Mark A. Murphy was born in 1969. He studied philosophy (BA) and poetry (MA) at University. His first full length collection, Night-watch Man & Muse will be published by Salmon Poetry in early 2012. Mark’s poems have been published by Poetry New Zealand, Poetry Scotland, The Warwick Review(UK), Istanbul Literature Review (Turkey), The Paris Atlantic Journal (France), The American Dissident (US), The Tampa Review (US), Left Curve (US) and The Stinging Fly (Ireland). He lives in Huddersfield in the UK.


In His Time Of Dying

by Mark A Murphy


Penniless as always and now intoxicated, his body a dull ache in someone else’s headache, drunk with pain and worry and regret, drunk with love and even drunk with lust, the injured man considered his position.  The oval of faces that loomed above him looked ugly and remote like unwanted guests at a birthday party. Clumsily, they pressed forward into an ever tighter ball that blotted out the sky.
‘All that humanity,' he thought, 'and yet no cement for the human bond.’   
Curious at the sight of the crooked man, they crowded closer to pinpoint the spot. Unable to move he imagined himself a  latter day saint or saviour among men. No one would deny him that now. He wondered what was certain.
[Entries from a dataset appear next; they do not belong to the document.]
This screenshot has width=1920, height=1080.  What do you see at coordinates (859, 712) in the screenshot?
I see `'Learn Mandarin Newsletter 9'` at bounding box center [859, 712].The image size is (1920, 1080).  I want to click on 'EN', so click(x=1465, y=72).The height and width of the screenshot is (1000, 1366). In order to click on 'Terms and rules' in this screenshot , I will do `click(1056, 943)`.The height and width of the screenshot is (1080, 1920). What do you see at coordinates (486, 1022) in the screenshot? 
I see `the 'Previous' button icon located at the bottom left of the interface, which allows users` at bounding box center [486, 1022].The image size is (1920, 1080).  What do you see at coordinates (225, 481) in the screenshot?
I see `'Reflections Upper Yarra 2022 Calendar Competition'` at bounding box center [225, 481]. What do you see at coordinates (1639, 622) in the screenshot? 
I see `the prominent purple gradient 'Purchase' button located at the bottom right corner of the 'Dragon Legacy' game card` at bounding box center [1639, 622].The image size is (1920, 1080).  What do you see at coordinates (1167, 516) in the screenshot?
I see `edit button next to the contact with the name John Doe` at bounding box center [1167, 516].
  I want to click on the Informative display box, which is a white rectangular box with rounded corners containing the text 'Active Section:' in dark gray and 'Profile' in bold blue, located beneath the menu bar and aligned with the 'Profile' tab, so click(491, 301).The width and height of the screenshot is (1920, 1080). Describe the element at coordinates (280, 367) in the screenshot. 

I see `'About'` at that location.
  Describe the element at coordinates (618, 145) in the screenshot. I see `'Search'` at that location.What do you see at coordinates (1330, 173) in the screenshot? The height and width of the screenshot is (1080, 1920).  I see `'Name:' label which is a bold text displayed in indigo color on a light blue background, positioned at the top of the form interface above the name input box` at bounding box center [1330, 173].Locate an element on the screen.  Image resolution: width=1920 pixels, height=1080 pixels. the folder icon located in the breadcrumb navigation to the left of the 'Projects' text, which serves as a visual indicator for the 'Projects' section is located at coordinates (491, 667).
Was it certain that his wife had left only two nights before, or was he the one who’d been asked to leave and in a blind rage done the leaving? The semantics weighed on his mind.
'To depart. To disappear. To quit.'
So much tautology. He couldn’t make up his mind. Was it certain that he was bleeding, or even injured at all, or was it just the sensation of rain soaking his clothes?
‘At last’ he thought, ‘this is the recognition I deserve.’
How purposeful it all seemed, as if that moment in the rain was meant to happen, the whole wretched world watched and cared what happened to him now. And with that he closed his eyes and lost consciousness.




Nora Hollin Murphy



Nora Hollin Murphy is a poet and song-writer currently residing in Austin, TX. US

Textile Mill Tower Clock

It has stopped: 5:31 to be exact. It stopped long ago before all that now crawl, walk, fly or moan were ever to hear the last bell of her hours. One minute past her final chime, the minutes fell still in the now timeless town as a man in worn trousers walked past. Looking up at the frozen white face, he pulled out his pocket-watch, looked up again and turned back his time with a simple anti-clockwise twist of his finger and thumb before casually carrying on. Babies were to be born that day and  nestlings to fall. Windows, hearts and solemn vows  were  to break at 5:31 that day as on all days.
As her time held immovable, all her other hours and minutes slowly became but pleasant decorations, the visual symbol of a beginning winding toward another beginning. She herself was mute, her clever gears having forever ceased their regime of catching and releasing seconds, although an audible record keeping of seconds continued in the rhythmic foot-falls of lovers secretly sheltering in the thorny moonlit brambles that wildly fortressed her brick tower.
The man died after living beneath just one more grey and starless sky. The clock dutifully recorded the hour of his demise: 5:31 - though his watch, hidden on his person like a small meaningless heart encased in gold recorded it to be 8 o' clock upon the ledgers of irrelevance, whilst eternity, exempt from time and choice, continued lumbering onwards.


End

My thanks to Mark and Hollis Murphy for letting me share these works with my readers.